А Пашке будто мало было моих подвываний, проклятий и тщетных дёрганий на кресле: такое впечатление, что Ремесленник с каждой секундой только увеличивал работу всей своей сатанинской машинерии. Трудно было уцепиться, как за якорь, за какое-то одно чувство. Едва сосредоточившись, я тут же терял опору, но старался изо всех сил не сдаваться. Всю скопившуюся во мне ненависть к Хранителям я обратил на две зеленоватые прямые линии, то подрагивающие на экране осциллографа, то норовившие слиться в экстазе, а то и вовсе пускающиеся в сумасшедший синусоидный пляс.
Наверно, только благодаря яростному огню всепоглощающей ярости внутри меня, о силе которого я до сих пор мог лишь догадываться, мне удалось не потерять сознания. Да ещё, пожалуй, ещё и тем словесным конструкциям, которые вырывались из меня отчаянным потоком всесокрушающего и могучего русского мата.
Находясь почти на грани, сплёвывая горечь, наполнившую рот, и смаргивая градом текущие слёзы, я ширял и ширял себя остриём иглы, испытывая кратковременную боль-освобождение, дающую мне силы держать параллельными проклятые прямые…
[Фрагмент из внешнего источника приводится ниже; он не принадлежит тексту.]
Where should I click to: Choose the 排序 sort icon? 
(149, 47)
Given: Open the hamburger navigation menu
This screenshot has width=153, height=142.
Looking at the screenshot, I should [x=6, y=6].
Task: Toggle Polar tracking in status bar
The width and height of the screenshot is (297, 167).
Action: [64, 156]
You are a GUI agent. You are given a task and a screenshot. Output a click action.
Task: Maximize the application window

— Всё! Всё! Гавр, бл@!!! Хорош! Разошёлся…ну всё! Финиш!!! — я с удивлением уставился на Павла, вцепившегося в моё запястье обеими руками и пытавшегося вывернуть кисть с зажатой в ней иглой, с кончика которой кровь капала ему на рукав.
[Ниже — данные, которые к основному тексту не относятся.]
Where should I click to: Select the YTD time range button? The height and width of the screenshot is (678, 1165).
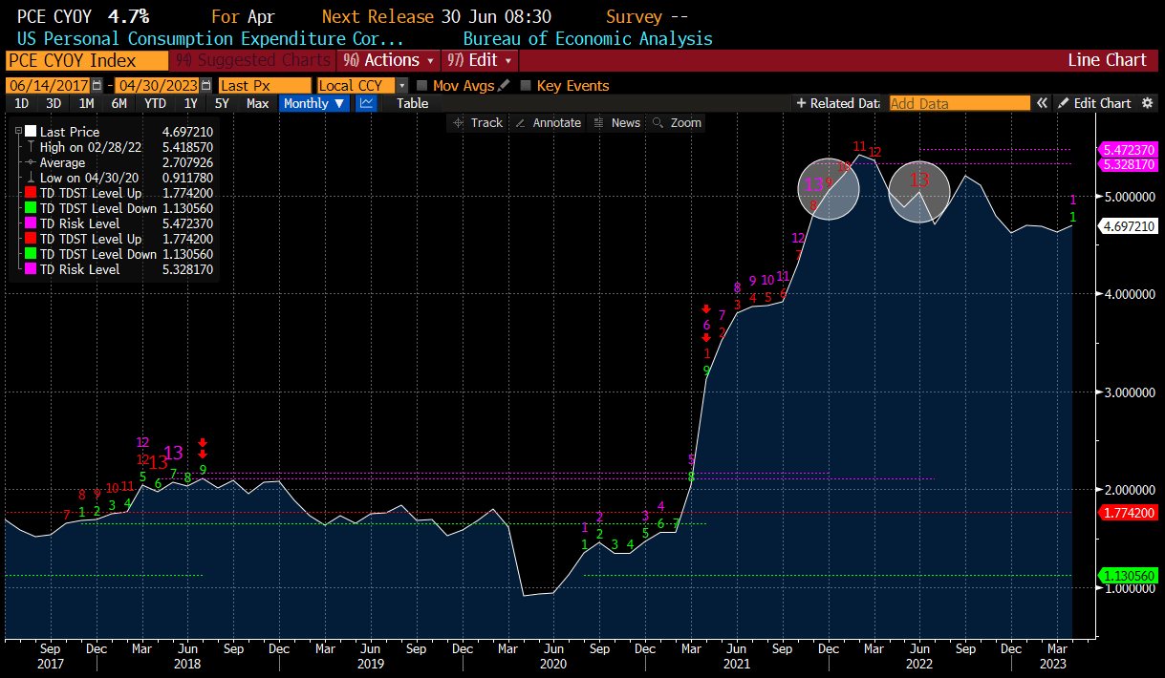point(155,103)
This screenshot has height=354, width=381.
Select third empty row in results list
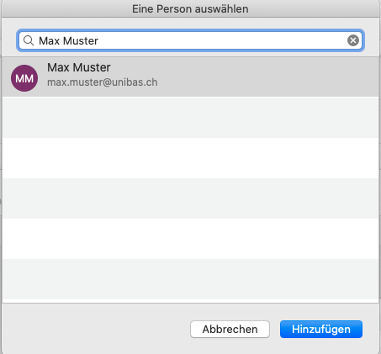click(190, 198)
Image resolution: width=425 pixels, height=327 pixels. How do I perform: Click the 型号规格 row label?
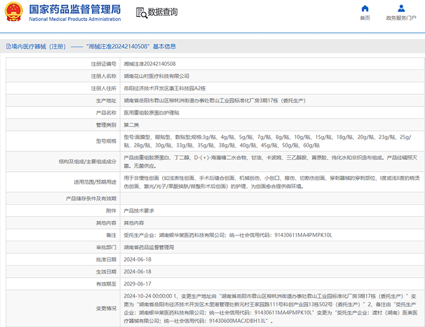point(106,141)
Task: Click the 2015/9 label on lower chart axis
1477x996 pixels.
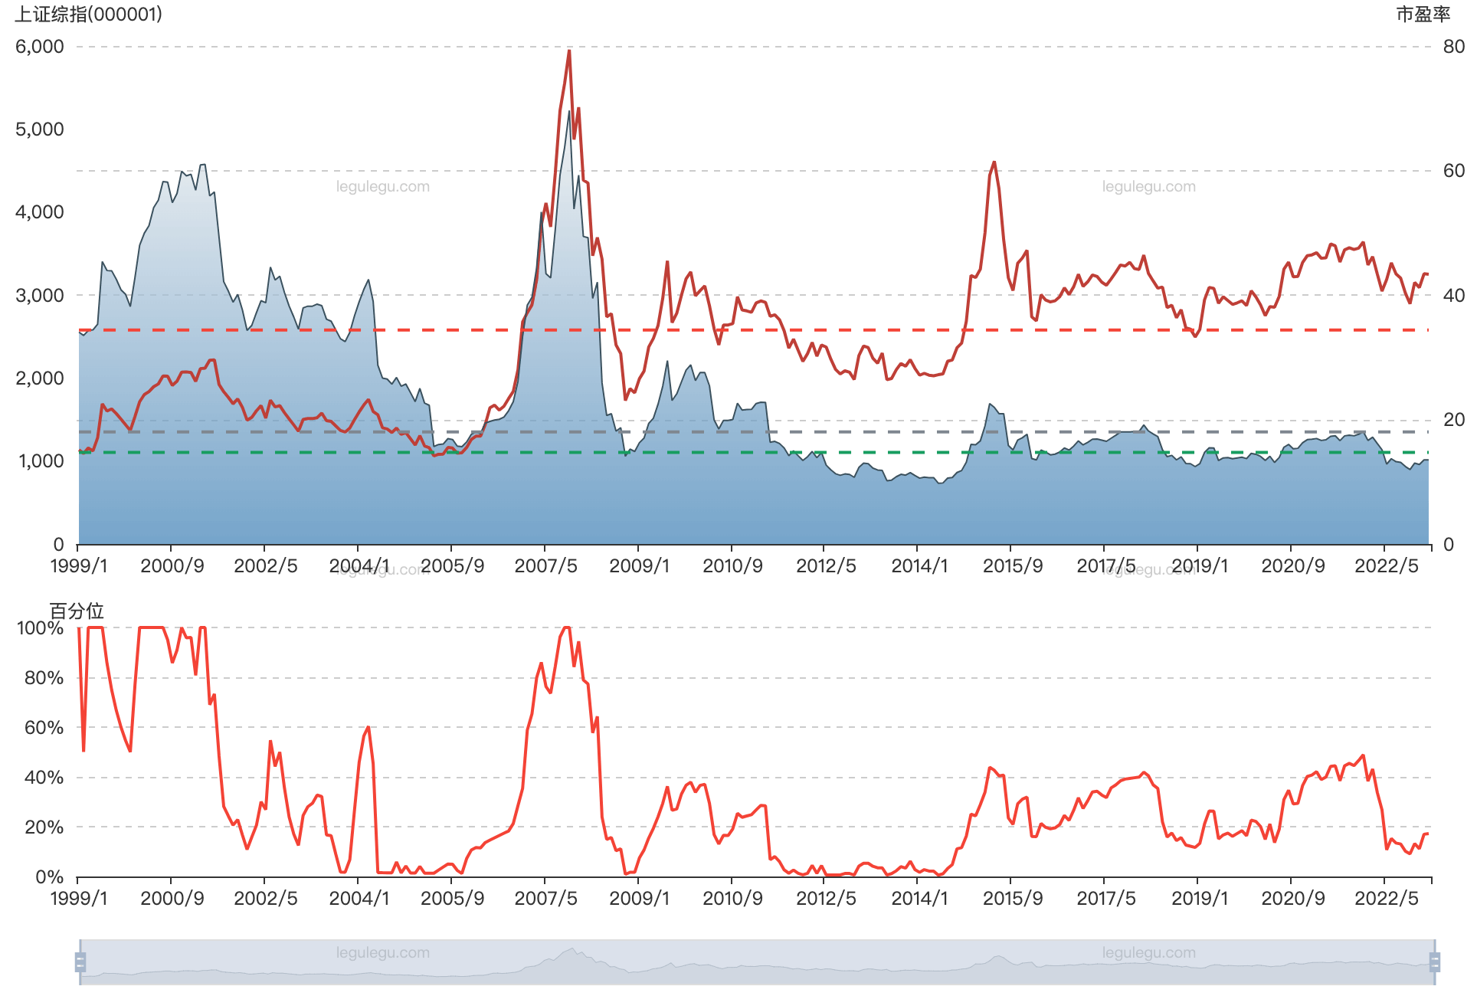Action: point(1012,898)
— А-а-агх, — только и смог я прохрипеть, чувствуя, как жжёт огнём левое бедро.
— Мазохист хренов, — пробурчал Павел, выдёргивая окровавленную иглу из моих сведённых судорогой пальцев.
— От садиста слышу. Ты мне д-другое с-скажи, п-получилось?
— А ты сомневался?
— Не хотелось бы зазря терпеть такую экзекуцию. Тем более, повторять.
— А я уж подумал, что тебе понравилось. Вон как ногу искровенил: штаны на выброс! — хохотнул Ремесленник.
— Ничего. Нога зарастёт, а штаны и заштопать можно, — я старался держаться гоголем, но боль в истыканном бедре с каждой минутой нарастала.
— Что, болит? — Паша перестал скалиться и внимательно посмотрел мне в глаза.
— Да есть…немного.
— Понятно, — Ремесленник одним движением разорвал пропитанную кровью брючину, — вот же дебил самоотверженный, — пробормотал он, надавливая на мышцы и внимательно осматривая места проколов.
При этом было неясно: ругает он меня или восхищается.
— Зато прямые параллельные, — я придал своему голосу мечтательный оттенок, протягивая гласные.
— Хорош стебаться, Гавр. Я и так сделал почти невозможное на этой рухляди. Потерпи ещё немного, наложу тебе кровоостанавливающую повязку потуже и непременно укольчик. Не то ты до Домодедово не доедешь. Свалишься. Часов на двенадцать хватит.
— До Домодедово? Зачем?
— Забыл, что ли, Гавр? Для тебя ведь ничего не изменилось. Пространственно-временной канал открывается из той же зоны в аэропорту. Настройки теперь у тебя есть, − Павел зафиксировал самоклеящийся бинт и стал набирать в шприц жидкость из маленькой ампулы.
− Наркотик?
− Обижаешь, Миротворец. Просто сильное обезболивающее, − я слегка поморщился, так как Ремесленник сделал инъекцию в то же бедро.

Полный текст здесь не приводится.